<<<<

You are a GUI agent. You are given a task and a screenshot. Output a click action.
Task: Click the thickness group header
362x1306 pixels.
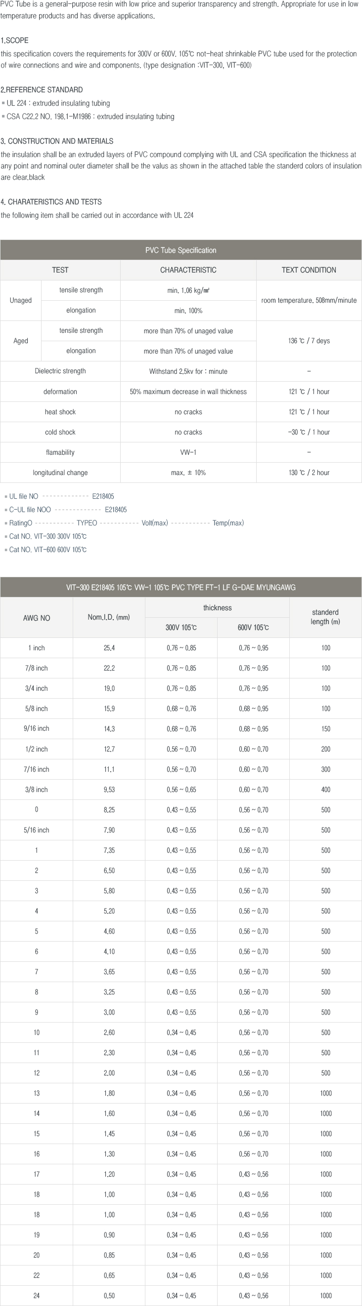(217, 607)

>>>>
<<<<

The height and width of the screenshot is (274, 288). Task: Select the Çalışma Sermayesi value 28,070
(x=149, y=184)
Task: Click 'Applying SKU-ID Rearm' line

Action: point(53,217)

>>>>

§ **WHAT YOU HAVE TO DO**: Identify every line in the rows above that contains the word "screenshot" and copy each of those lines. Case counts.

§ **SOLUTION TO THIS PROBLEM**:
You are a GUI agent. You are given a task and a screenshot. Output a click action.
The height and width of the screenshot is (274, 288). Task: Select the Çalışma Sermayesi value 28,070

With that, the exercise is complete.